It will now be seen that the office of the law was to. detect and register man's deeds, and put in evidence his character as a transgressor. " Wherefore then serveth the law?" says the apostle; " it was added because of transgression." From the fall, down to the promulgation of the law at Sinai, man had been left to prove what his fallen nature is without the restraints of law: after that period we see what he becomes when subjected to an authority which forbids and opposes the desires of the flesh and of the mind. Without law men were lawless, under law they are law-breakers; and when Christ came, full of grace and truth, Him they rejected and crucified.
But to return to the question. " Wherefore then serveth the law? It was added because of transgression." Not because of sin, observe, but because of transgression. It is important to mark the difference. Again, the apostle says, " Moreover the law entered that the offense might abound." Not, of course, that sin might abound. God could never sanction anything that would cause sin to abound. But what is the difference? some may inquire. Sin is the lawlessness of the flesh, a much deeper and wider thing than transgression. Sin was in man from the fall, but transgression is the violation of a known and positive law. Who filled the world with corruption and violence? And who afterward filled it with idolatry? Sinners, most assuredly. But this was before the law entered, and they are not called transgressors. " For where no law is there is no transgression."-The apostle does not say, observe, " Where no law is there is no sin." This he could not say, for sin was as much in man before the law was given as after. At the same time let us not forget that all transgression is sin, though sin in its root and principle is never called transgression; it is not necessarily the violation of a given law.

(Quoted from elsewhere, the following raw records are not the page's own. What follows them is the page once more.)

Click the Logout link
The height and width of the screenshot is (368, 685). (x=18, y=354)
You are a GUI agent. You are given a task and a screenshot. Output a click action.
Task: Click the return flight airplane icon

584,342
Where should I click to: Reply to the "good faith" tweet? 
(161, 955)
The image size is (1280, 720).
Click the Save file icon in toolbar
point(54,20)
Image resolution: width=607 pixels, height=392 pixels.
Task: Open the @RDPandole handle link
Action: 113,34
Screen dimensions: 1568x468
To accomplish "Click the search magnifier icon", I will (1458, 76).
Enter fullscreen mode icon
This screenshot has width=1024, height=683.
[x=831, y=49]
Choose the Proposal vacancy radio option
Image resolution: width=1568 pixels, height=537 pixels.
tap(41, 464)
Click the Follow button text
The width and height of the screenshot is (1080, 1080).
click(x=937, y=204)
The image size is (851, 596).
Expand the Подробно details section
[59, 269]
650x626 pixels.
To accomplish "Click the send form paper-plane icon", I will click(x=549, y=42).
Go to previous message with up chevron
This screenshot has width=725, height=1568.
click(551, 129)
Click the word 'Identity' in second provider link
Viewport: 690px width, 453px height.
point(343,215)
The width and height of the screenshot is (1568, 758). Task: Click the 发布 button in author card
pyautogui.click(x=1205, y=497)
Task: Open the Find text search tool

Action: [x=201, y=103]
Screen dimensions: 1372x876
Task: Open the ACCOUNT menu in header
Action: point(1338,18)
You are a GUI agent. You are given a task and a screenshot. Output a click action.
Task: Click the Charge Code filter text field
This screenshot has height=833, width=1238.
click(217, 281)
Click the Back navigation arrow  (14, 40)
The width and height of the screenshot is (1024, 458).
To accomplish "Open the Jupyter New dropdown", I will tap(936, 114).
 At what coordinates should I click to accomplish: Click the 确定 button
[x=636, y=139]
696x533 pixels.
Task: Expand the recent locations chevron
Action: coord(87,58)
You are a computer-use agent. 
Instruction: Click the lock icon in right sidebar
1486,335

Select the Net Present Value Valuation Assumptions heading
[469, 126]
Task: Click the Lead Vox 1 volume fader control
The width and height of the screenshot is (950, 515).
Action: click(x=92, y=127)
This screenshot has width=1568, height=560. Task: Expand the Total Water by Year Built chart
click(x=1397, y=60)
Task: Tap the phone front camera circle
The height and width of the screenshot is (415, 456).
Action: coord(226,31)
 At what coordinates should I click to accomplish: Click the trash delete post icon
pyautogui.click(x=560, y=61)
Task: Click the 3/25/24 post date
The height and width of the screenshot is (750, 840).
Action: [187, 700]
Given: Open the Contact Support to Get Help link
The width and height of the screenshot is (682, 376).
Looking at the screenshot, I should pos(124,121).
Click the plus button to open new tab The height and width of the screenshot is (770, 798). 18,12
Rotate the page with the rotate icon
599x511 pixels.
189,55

Through the subtlety of Satan, some have endeavored to mystify the apostle's reasoning, and affirm that where there is no law there is no sin. This is a most ruinous doctrine, entirely opposed to all scripture, and intended by the enemy to encourage men in doing their own will. We know that the natural tendency of the human heart is to do its own will, in spite of God, if it can. Thus Cain went and built a city, and established himself and his family, outside the presence of God. This was sin-the lawlessness of the flesh-and long before anything was heard of law as given by Moses. " Whosoever committeth sin," according to the literal reading of 1 John 3:4, "committeth lawlessness; and sin is lawlessness." Thus it was that God saw it to be necessary and important to introduce a law that would put man thoroughly to the test, place in evidence his real condition as a sinner, and raise the question of righteousness on the part of God. It never was intended that the law should bring man into blessing; that was infallibly secured by promise through the seed of Abraham; for man, being already a sinner, and loving sin, the holy law of God could only prove him guilty, and condemn him to its penal sanction. " For as many as are of the works of the law are under the curse: for it is written, Cursed is every one that continueth not in all things which are written in the book of the law to do them." Gal. 3:10.